JM: And, you know, it’s been about 50 years since they finished building out the Delaware (water) system. That was back in the 1960s and that was a tremendous amount of work. So what we’re doing right now is a one-in-fifty- or one-in-a-hundred-year kind of era for us. And then we’re pushing our last Clean Water Act project (Greenpoint’s Newtown Creek) at the same time. If you go back far enough, back around World War I and World War II the agency was building the aqueducts and those were pretty significant projects to be working on in what was relatively the same era. But in recent times, this is by far the biggest we’ve been.


NYC: With so many firms hurting as work has dried up, and with the DEP having put out so much work, are you seeing a difference in terms of the bids you’re seeing?

MB: We went through a pretty difficult time in the bid room for awhile. We saw, at one point, escalation of about a percent per month. Unfortunately we put out some pretty significant projects during that time to keep up with our program. But we’ve been doing much better in the bid room recently. We’re seeing more bids and they’re coming in much more competitively. Our estimates have been beaten quite a bit lately.

JM: A lot more competition.

MB: Right. And we’re seeing larger companies compete for some smaller jobs they might not have been interested in a few years ago. We’re seeing some medium-sized companies stretching out and bidding on something that may have been a little more ambitious of them before.


NYC: So what does all of this work mean for the industry? Or, more importantly, what does it mean for your relationship with the construction industry in the years ahead?

JM: We are going into a new 10 year program that will be finalized in January 2011. It’s kind of a fluid, living document. We’re always working on it and updating it. Right now we have $11 billion total construction value of active contracts and we have about $3 billion of active planning and design contracts. That’s our mature program that’s generating new work out of planning and design or that’s continuing existing work through our ongoing projects. 85% of that has been construction. The 10-year going forward is $14.6 billion for the agency starting in 2011. That’s all new work. I think all those things we’ve been concentrating so much on in terms of relationship building and business process changes I think we’re starting to see improvement on existing projects but they’re really going to make a difference on these new projects going forward. We’re excited.

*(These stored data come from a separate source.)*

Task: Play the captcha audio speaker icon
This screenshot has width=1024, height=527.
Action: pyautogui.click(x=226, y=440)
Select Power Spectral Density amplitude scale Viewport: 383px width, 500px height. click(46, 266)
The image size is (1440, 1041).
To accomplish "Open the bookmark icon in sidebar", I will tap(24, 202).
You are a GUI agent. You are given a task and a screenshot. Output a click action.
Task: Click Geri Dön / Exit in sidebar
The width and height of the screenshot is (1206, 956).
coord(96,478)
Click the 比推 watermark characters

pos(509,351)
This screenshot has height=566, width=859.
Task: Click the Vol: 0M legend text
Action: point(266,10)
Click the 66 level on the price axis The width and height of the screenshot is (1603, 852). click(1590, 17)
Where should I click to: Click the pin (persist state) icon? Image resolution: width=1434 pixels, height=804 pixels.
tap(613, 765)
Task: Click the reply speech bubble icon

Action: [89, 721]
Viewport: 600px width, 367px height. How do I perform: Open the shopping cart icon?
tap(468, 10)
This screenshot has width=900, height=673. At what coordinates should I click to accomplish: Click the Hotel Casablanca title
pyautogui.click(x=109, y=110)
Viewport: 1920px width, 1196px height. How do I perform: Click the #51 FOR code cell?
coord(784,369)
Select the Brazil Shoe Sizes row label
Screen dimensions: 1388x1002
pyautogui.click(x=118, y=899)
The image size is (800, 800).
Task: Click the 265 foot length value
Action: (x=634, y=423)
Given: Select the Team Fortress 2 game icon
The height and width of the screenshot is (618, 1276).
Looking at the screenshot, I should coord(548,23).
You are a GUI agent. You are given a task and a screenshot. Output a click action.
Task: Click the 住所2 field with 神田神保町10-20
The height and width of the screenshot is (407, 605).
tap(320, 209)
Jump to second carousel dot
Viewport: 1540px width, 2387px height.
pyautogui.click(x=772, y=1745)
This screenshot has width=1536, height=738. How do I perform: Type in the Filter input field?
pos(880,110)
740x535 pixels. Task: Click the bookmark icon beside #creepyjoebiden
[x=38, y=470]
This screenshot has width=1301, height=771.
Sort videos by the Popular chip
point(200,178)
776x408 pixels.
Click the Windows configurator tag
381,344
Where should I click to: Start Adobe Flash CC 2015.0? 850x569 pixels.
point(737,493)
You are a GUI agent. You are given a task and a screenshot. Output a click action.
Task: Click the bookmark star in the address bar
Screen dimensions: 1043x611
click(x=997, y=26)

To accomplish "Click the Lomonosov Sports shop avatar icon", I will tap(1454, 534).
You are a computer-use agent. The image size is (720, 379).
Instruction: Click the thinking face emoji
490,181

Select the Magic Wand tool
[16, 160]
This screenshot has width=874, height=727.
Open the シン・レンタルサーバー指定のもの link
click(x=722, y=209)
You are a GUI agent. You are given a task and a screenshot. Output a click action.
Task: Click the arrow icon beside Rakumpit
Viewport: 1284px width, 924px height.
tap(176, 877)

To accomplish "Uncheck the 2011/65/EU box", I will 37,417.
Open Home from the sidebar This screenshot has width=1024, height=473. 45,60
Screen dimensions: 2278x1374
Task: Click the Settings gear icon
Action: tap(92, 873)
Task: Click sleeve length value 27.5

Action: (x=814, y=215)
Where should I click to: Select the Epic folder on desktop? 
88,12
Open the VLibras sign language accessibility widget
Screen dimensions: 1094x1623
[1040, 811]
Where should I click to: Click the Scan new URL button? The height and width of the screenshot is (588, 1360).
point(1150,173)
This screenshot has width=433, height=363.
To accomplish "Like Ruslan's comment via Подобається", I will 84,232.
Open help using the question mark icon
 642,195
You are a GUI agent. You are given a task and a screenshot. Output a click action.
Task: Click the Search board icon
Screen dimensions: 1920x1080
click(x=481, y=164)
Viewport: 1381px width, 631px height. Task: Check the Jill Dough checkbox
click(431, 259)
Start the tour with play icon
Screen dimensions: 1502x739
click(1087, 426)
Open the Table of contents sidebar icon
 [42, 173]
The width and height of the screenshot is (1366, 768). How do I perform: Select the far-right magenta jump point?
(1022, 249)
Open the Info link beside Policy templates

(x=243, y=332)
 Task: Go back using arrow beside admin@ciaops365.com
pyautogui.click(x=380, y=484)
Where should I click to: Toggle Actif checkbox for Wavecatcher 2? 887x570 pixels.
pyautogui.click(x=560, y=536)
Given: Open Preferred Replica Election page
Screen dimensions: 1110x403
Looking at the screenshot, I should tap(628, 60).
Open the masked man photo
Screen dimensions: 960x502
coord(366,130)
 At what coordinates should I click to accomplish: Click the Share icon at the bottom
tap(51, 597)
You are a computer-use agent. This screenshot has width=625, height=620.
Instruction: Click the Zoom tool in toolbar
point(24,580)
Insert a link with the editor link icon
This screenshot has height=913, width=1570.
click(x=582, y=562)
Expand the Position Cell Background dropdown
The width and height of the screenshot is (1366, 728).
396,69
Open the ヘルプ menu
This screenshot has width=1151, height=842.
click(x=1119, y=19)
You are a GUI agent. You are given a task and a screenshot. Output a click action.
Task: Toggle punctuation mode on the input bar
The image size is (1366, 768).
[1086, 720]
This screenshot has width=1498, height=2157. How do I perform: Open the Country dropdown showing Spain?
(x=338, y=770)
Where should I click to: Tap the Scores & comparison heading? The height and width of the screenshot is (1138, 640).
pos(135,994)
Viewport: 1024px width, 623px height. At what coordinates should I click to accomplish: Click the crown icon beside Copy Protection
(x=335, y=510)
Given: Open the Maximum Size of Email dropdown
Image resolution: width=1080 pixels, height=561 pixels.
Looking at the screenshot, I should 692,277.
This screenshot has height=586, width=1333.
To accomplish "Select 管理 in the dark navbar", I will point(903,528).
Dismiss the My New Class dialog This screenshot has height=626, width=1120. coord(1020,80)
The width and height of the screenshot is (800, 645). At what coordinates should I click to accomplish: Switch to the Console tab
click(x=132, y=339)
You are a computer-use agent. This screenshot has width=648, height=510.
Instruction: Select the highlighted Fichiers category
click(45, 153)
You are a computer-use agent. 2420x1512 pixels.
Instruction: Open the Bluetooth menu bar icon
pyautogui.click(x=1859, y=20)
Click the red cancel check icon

NYC: You mention your business process changes and I’ve heard you talk before about wanting to be a better client. You’re an agency that has taken some criticism over the years from the construction industry, are those business changes and your desire to be a better client an attempt to quiet some of that criticism?

CH: I look at it like this: What does it mean to be a good client? You pay your bills, you give clear direction and you don’t use the bureaucracy to your advantage to string people along. I’m certainly in favor of paying people to work and attracting contractors to be repeat players and do business with us again. That’s just economics. The more people you have competing for work the better price you’re going to get. It’s only to our benefit that we would foster a healthy competitive environment. When I read my mail and look at all the disputes that we’re handling, one of the questions I always ask is, “What does this mean for the contractor?” I want to know what the understanding was coming into the job. There have been a lot of improvements in this area, but what I’m always looking at is how can we do even...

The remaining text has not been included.